Detailinformationen zur Ausbildung Erlebnispädagog*in
Leitfaden
Die Erlebnispädagog*innen Ausbildung bei Aventerra e.V. hat ihren Ursprung in der Waldorfpädagogik. Als ehemaliger reiner waldorfpädagogischer Anbieter für Erlebnispädagogik hat sich Aventerra e.V. in den vergangenen Jahren eine umfassende Ausbildung aufgebaut. Diese hat sich im Laufe der Jahre weiterentwickelt und wurde durch unterschiedlichste Einflüsse neu geprägt. Der aktuelle Stand ist eine, auf ganzheitliches Verständnis von Entwicklung und Lernen geprägte Ausbildung, welche den Menschen in den Mittelpunkt stellt. Dabei wird dieser in all seinen Formen wahrgenommen und in einem partizipativen Prozess, nach individuellen Entwicklungsmöglichkeiten gesucht. Die verschiedenen Einflüsse aus der Waldorfpädagogik und des systemischen Handelns bereichern und begeistern.
Vorraussetzungen
Um die zertifizierte Ausbildung Erlebnispädagog*in nicht nur zu beginnen, sondern am Ende auch erfolgreich abzuschließen, ist ein umfangreiche zeitliche Investition erforderlich. Dieser sollte nicht unterschätzt werden und sorgfältig geplant sowie mit dem sozialen Umfeld abgestimmt sein. Es wäre schade, wenn sich im Laufe der Zeit herausstellt, dass der Fokus nicht bei den Inhalten der Ausbildung sein kann, sondern durch zeitliche und persönliche Umstände woanders liegt.

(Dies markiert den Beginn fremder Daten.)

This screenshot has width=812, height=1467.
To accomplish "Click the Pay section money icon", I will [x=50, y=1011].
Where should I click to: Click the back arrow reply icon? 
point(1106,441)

Über die gesamte Dauer entsteht ein Gruppendynamischer Prozess, welcher ein wesentlicher Bestandteil der Ausbildung ist. Daher ist die Bereitschaft für konstruktives Feedback und selbstkritische Betrachtung unerlässlich. Es sollte darüber hinaus die Klarheit darüber vorhanden sein, dass die Ausbildung ein WIR-Projekt und kein ICH-Projekt ist. Somit werden Entscheidungen im Konsent getroffen und individuelle Bedürfnisse können nicht im vollen Umfang erfüllt werden. Dies ist ebenfalls ein wichtiger Lernprozess und hilft den Auszubildenden sich in die Rolle der späteren Klienten einzufinden, welche häufig in diesen Kontexten erlebnispädagogische Angebote wahrnehmen.

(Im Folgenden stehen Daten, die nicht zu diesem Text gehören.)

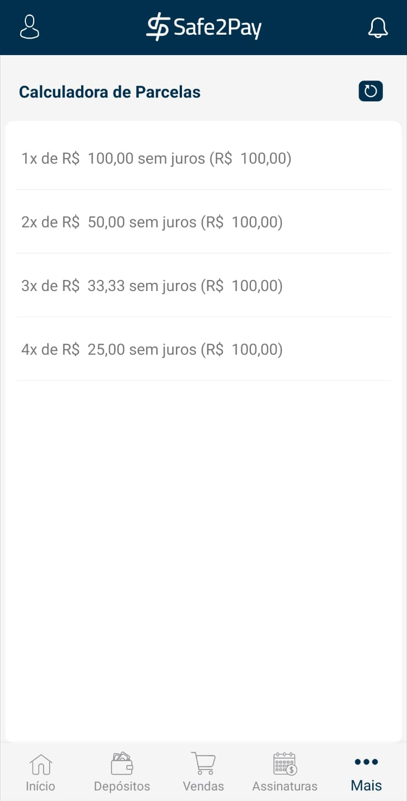Select the 1x de R$ 100,00 option

203,159
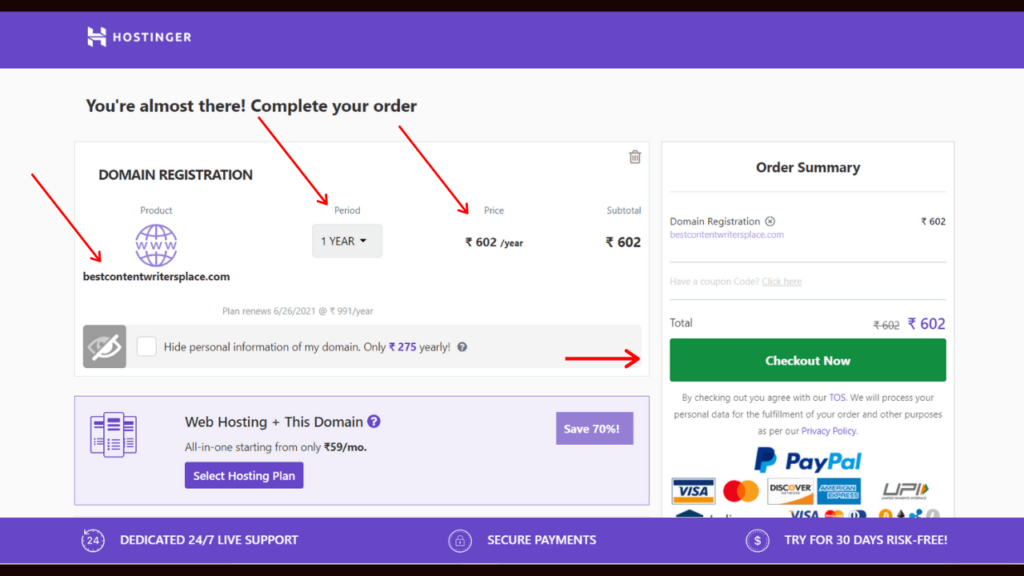Click the 24/7 live support clock icon
This screenshot has height=576, width=1024.
(x=93, y=540)
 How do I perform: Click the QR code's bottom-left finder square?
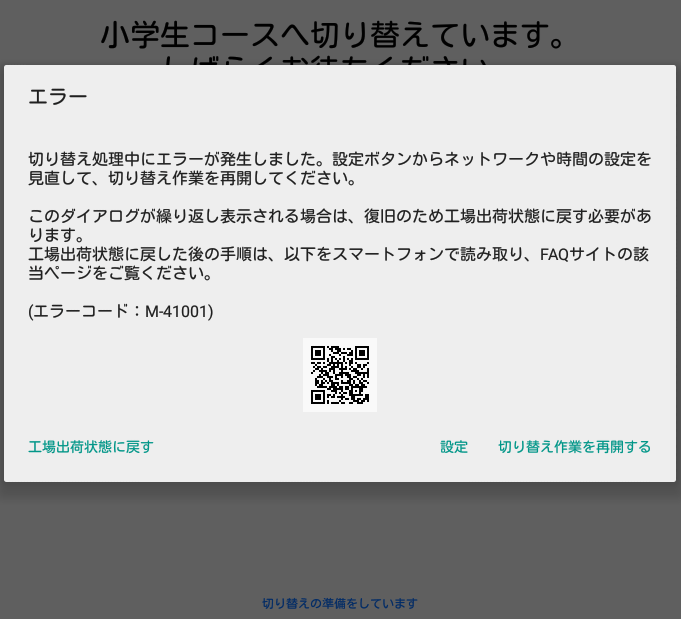(x=318, y=397)
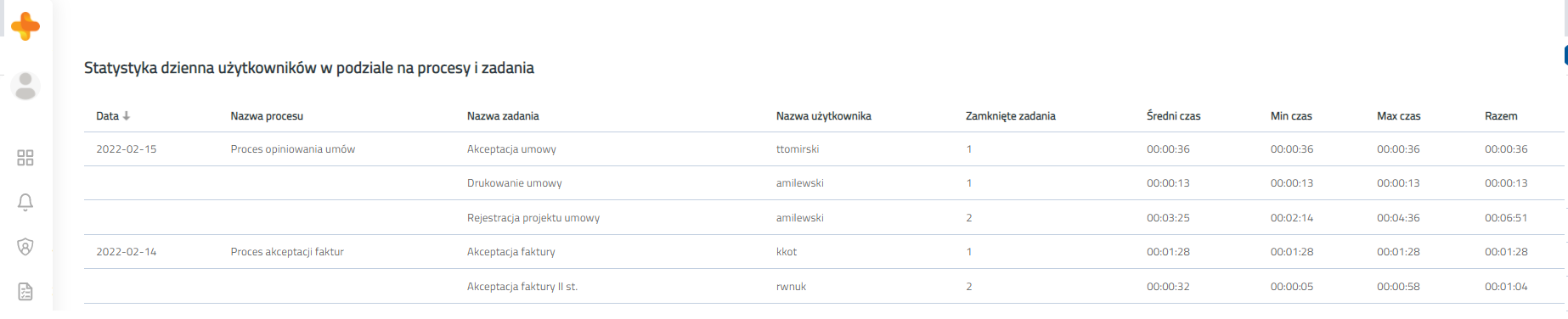Screen dimensions: 1568x319
Task: Open the dashboard grid icon in sidebar
Action: coord(25,158)
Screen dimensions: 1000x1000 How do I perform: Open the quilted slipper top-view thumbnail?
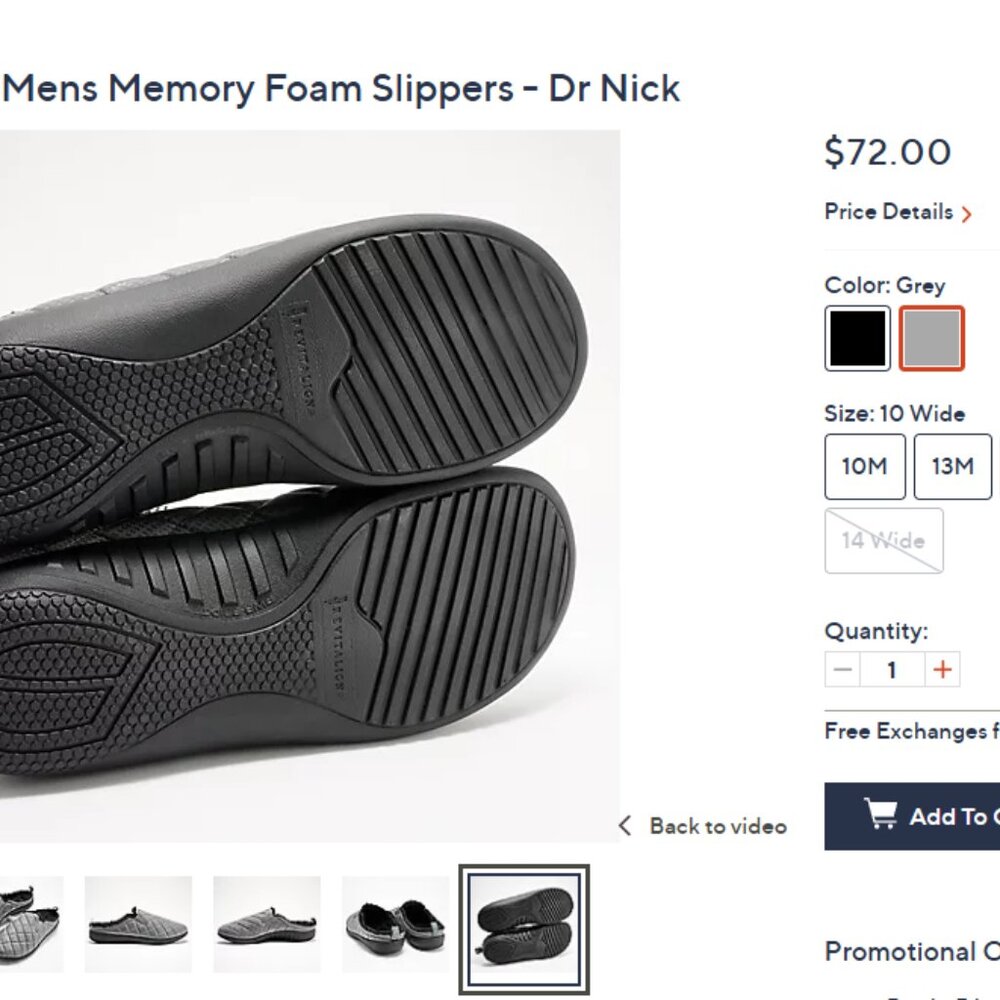[x=31, y=924]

Ein weiterer wesentlicher Aspekt ist die Freude am Lernen. Mit Spaß und Begeisterung neue Methoden und Konzepten entdecken sowie einer guten Portion Durchhaltevermögen und Unterstützungsbereitschaft.
Die Voraussetzungen in Fakten:
- Mindestalter der Auszubildenden ist 21 Jahre
- Auszug aus dem erweiterten polizeilichen Führungszeugnis (nicht älter als 2 Jahre)
Die individuellen Voraussetzungen werden in einem persönlichen Gespräch mir den Dozent*innen geklärt. Dieses ist relevant für die Zusage zur Ausbildung. Inhalte dieses Gespräches sind die persönliche Motivation, die Erwartungen an die Ausbildung sowie das gegenseitige Kennenlernen.
Dauer der Ausbildung
Die zertifizierte Ausbildung umfasst mehrere Module, welche inhaltlich aufeinander aufgebaut sind. Nach der Einführungswoche, welche einen Querschnitt durch die erlebnispädagogische Vielfalt bietet und die Teilnehmenden hauptsächlich in die Selbsterfahrung bringt, folgen weitere inhaltliche Module, die sich schwerpunktmäßig auf einzelne Methoden und Handlungsfelder der Erlebnispädagogik konzentrieren. Diese finden bis auf eine Blockwoche ausschließlich an den Wochenenden statt. Zu den Seminartagen sind während der Ausbildungszeit noch mindestens 7 Praxistage zu absolvieren. Davon sollen 2 Tage bei einem anderen erlebnispädagogischen Anbieter erfolgen. Vor der Abschlussprüfung muss noch ein Praxisprojekt durchgeführt werden, welches mindesten 3 Tage umfasst.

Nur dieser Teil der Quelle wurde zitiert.